Jane Diplock felt better, too; she seemed a sweet little thing, not sinister at all — although how could you really tell?
The cabin crew closed the doors, but there was no sign of the engines starting. Then the pilot’s voice came through the intercom, calm and steady and very apologetic. He said there was a technical problem and they were waiting for an engineer. There was likely to be a delay of thirty minutes, maybe a little longer. Meanwhile, passengers could continue to use their electronic devices.
Martin Diplock checked the time. 12.10 p.m. It was a four-hour flight and they were due to attend his son’s birthday dinner in Brighton this evening — it would be tight as the plane wasn’t scheduled to land until 16.40.
The young woman produced a mobile phone with a gaudy cover from her new-looking handbag and started to play a game on it. After a couple of minutes, she looked at her watch yet again and began, feverishly, doing more mental arithmetic.
After almost an hour the pilot came back on the intercom. He was very sorry he told them, the engineer was delayed. He would give them a further update shortly.
The woman looked increasingly anxious. She was perspiring more heavily now.
‘Are you OK?’ Jane Diplock asked her.
She nodded, her complexion pale, then began counting again on her manicured fingers, her lips moving as she did so.
17
Saturday 12 August
17.00–18.00
There wasn’t much anyone could teach Stephen Suckling about mechanical diggers, grabbers and Jaw Crushers. He was fifty-two, and he’d held an operator’s licence since he was twenty-seven. After ten years of back-breaking manual labour on building sites — much of it in shite weather — he figured out there had to be an easier way for someone with few academic qualifications to make a living.

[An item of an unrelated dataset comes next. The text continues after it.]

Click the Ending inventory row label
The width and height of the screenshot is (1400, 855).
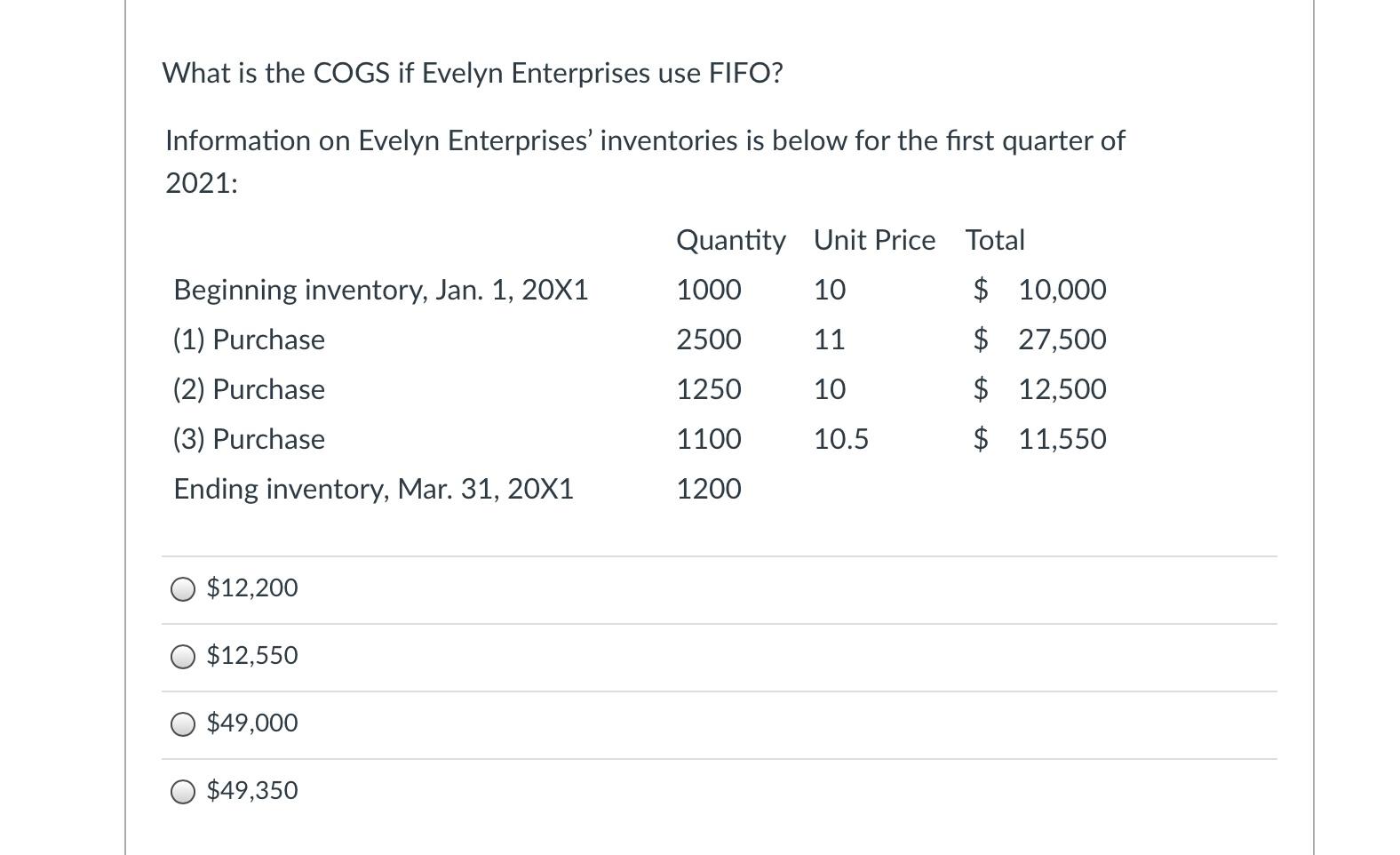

Such as the guys on the sites driving the bulldozers and cranes, for a start. They were inside their cabs, cosy and dry, and, he subsequently discovered, took home a far fatter pay packet than most of the manual labourers. So he’d got himself some qualifications by attending night school.
Since then he’d driven pretty much every make and model of construction site vehicle that was out there. Then he spotted a job advert that really appealed — and was the successful applicant. For the past eight years he’d been contentedly employed at the four-acre Shoreham Harbour depot of the Recycled Aggregates Supplies division of Carter Contracting, driving a yellow caterpillar-track excavator and operating the fifty-ton Premiertrak R 400 Powerscreen Jaw Crusher. That monster machine reduced the piles of rubble brought in daily by the company’s endless chain of lorries into different grades. Some would provide footings for the construction industry, some for highways or footpaths, car parks or drains.
There wasn’t much, after this length of time, that anyone could tell him about crushing concrete, nor demolition rubble, nor asphalt — although asphalt was his least favourite stuff because on hot days, like today, it stuck in the grabber’s jaws, and had to be laboriously scraped away by hand. His hands, as he was the sole operator on this site.